*** Block opens ***

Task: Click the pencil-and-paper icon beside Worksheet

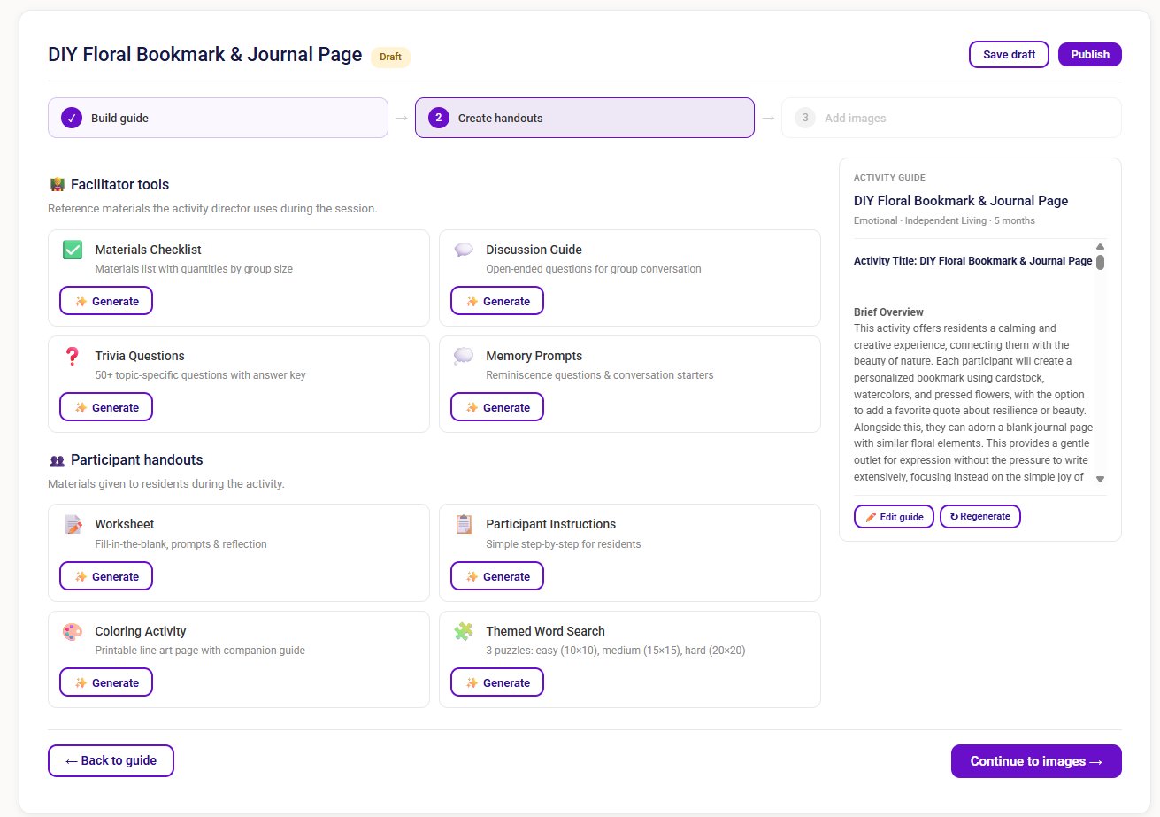Action: coord(72,523)
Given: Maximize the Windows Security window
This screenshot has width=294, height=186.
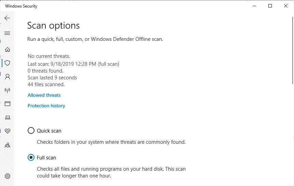Looking at the screenshot, I should pyautogui.click(x=270, y=6).
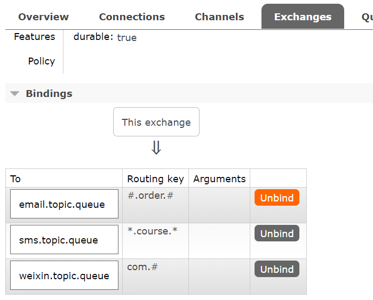
Task: Click the *.course.* routing key cell
Action: point(152,231)
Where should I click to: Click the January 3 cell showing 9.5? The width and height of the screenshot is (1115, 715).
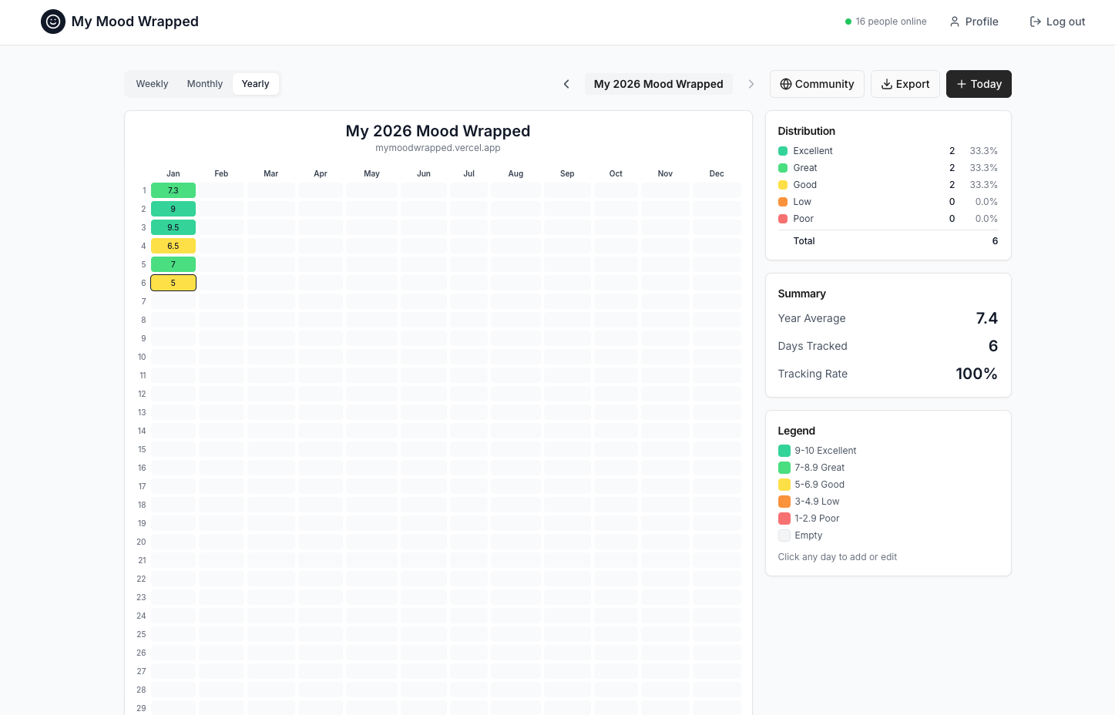[173, 227]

*** Block closes ***

> [What needs to be done] Reproduce the whole listing above word for word, but not its pictures.

> [Solution for this exercise]
Task: Click the pencil-and-paper icon beside Worksheet

Action: coord(72,523)
Given: Maximize the Windows Security window
This screenshot has width=294, height=186.
Looking at the screenshot, I should pyautogui.click(x=270, y=6).
Task: Click the *.course.* routing key cell
Action: point(152,231)
Where should I click to: Click the January 3 cell showing 9.5? The width and height of the screenshot is (1115, 715).
[173, 227]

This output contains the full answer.